To address the relationship between supernumerary centrosomes and cancer, we generated a transgenic mouse that permits inducible expression of the centriole duplication regulator, Polo-like-kinase-4 (Plk4). Over-expression of Plk4 advances tumour formation onset in the absence of p53 and leads to hyperproliferation of cells in the skin. Mice overexpressing Plk4 develop grey hair due to a loss of melanocytes and bald skin associated with thickening epidermis.
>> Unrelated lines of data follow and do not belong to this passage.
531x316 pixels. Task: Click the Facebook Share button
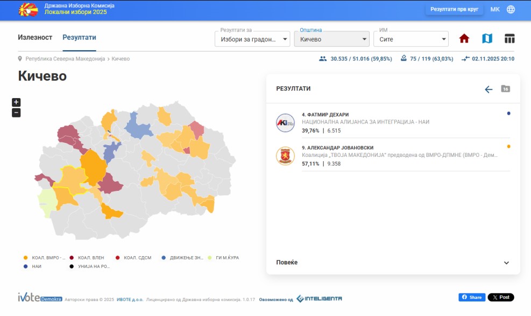(471, 297)
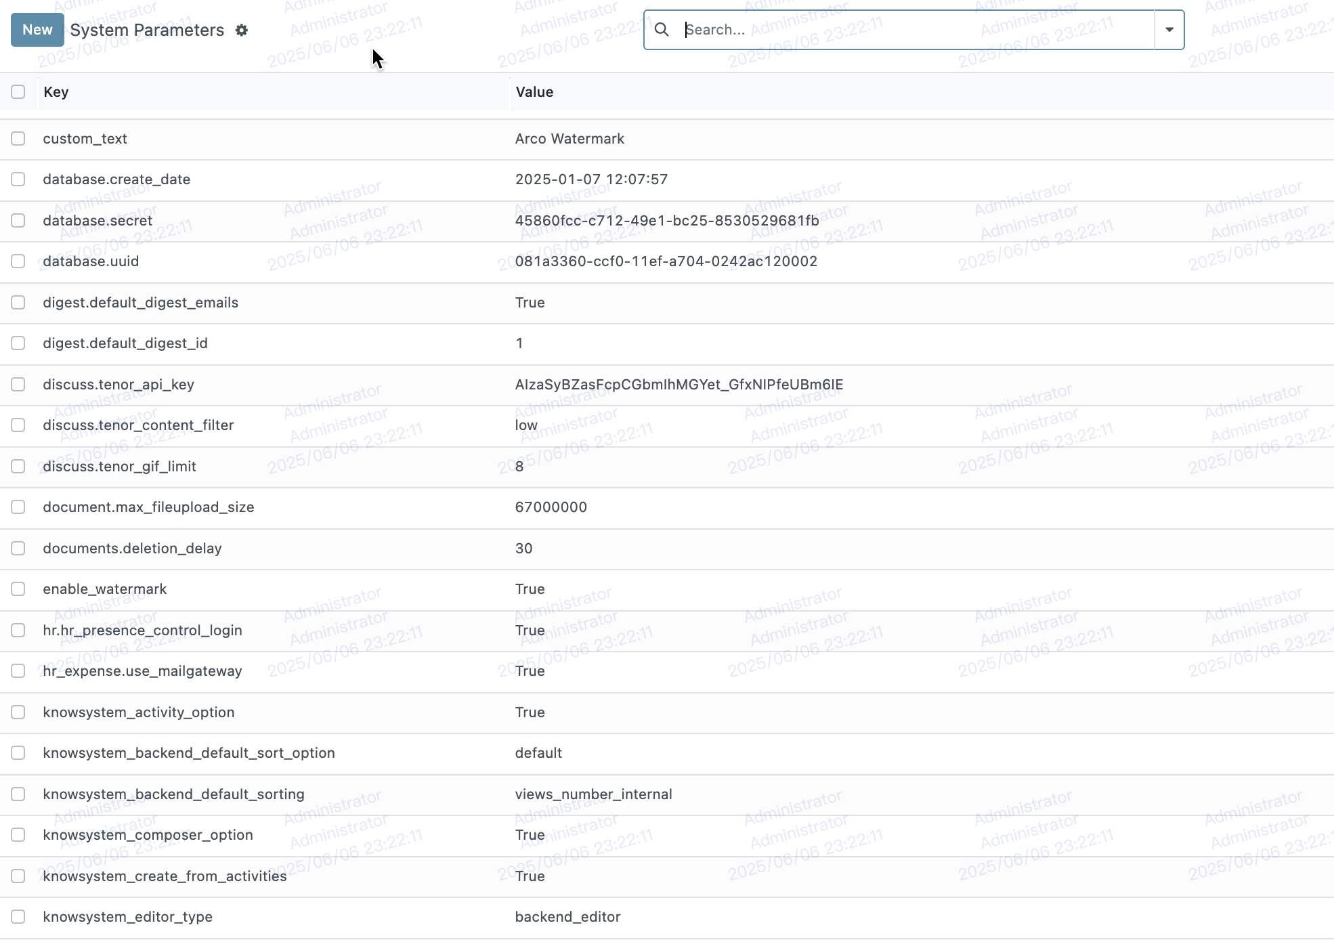This screenshot has height=940, width=1334.
Task: Click the New button
Action: click(37, 30)
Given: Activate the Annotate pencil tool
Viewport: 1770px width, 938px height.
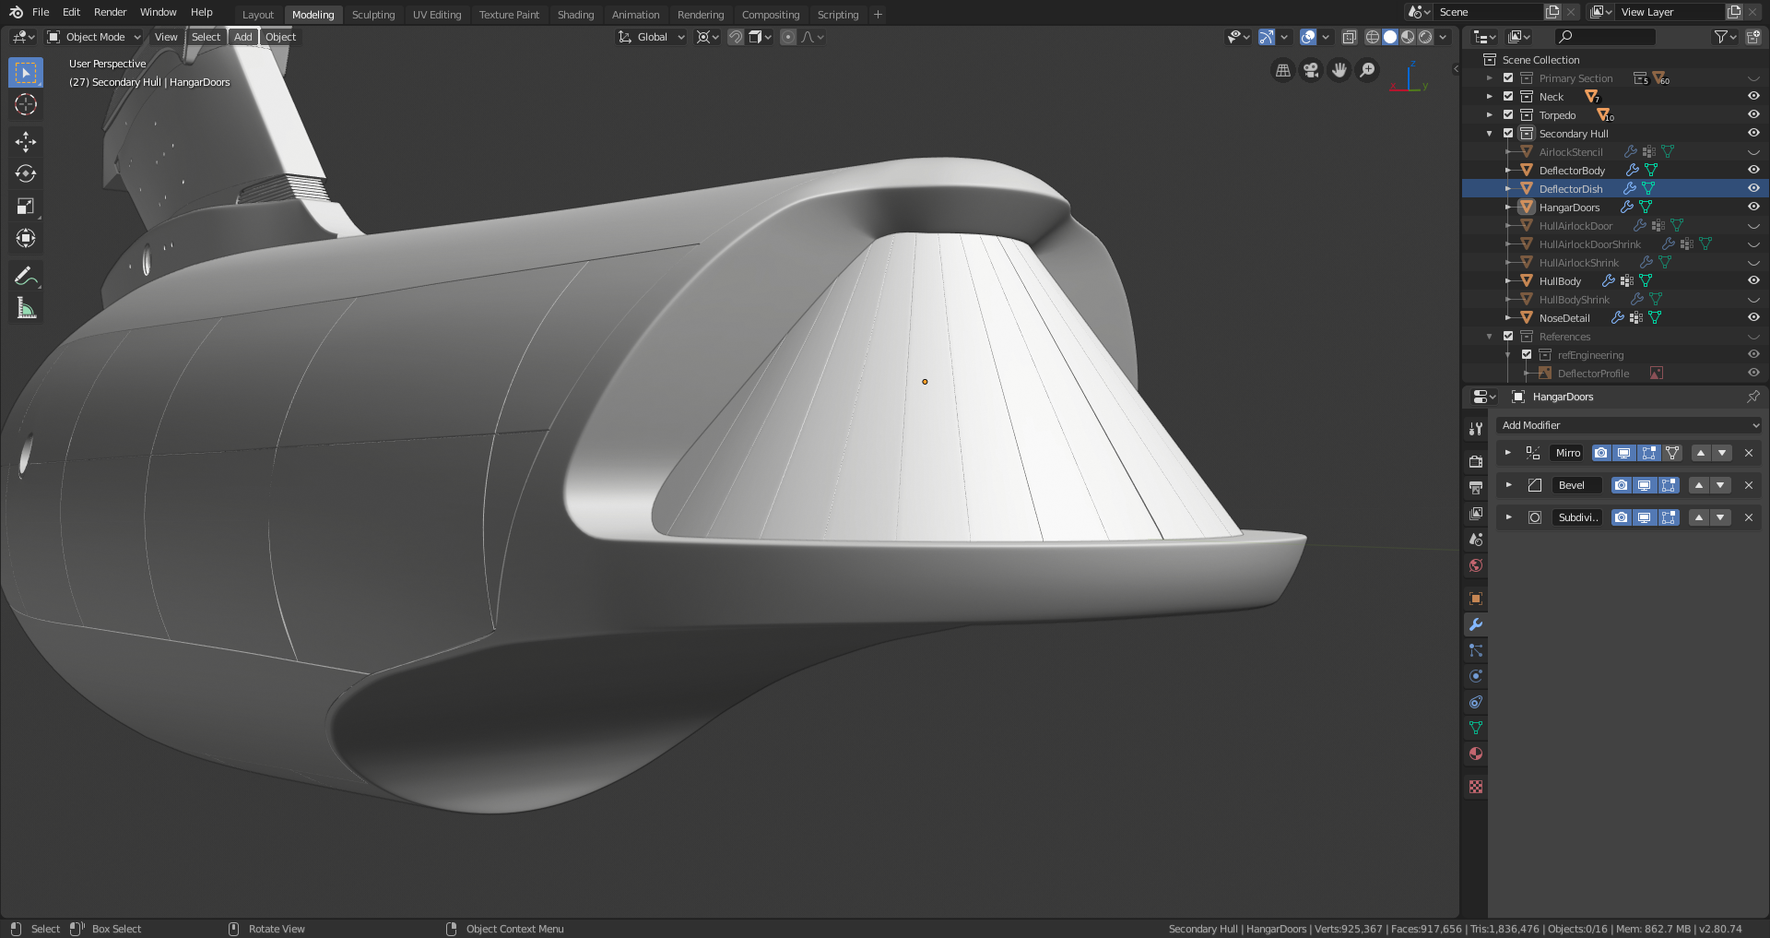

This reflects increased proliferating cells in the basal epidermis and their expansion cells into suprabasal layers. Expression of markers for hyperplasia is paralleled by a decreased expression of differentiation markers. The proliferating cells show increased centrosomes and a loss of primary cilia, events mirrored in primary cultures of keratinocytes. Pancreatic islets become enlarged following Plk4 over-expression and the α- and β-cells exhibit centrosome amplification. Multiple centrosomes and loss of primary cilia also disrupt organisation of both undifferentiated and differentiated pancreatic organoids overexpressing Plk4 and this is exacerbated by p53 loss. Thus in two different tissues, repeated centriole duplication prevents formation of basal bodies leading to loss of primary cilia, disruption of signalling and aberrant differentiation. The absence of p53 permits these cells to continue dividing setting up a neoplastic state of error prone mitoses.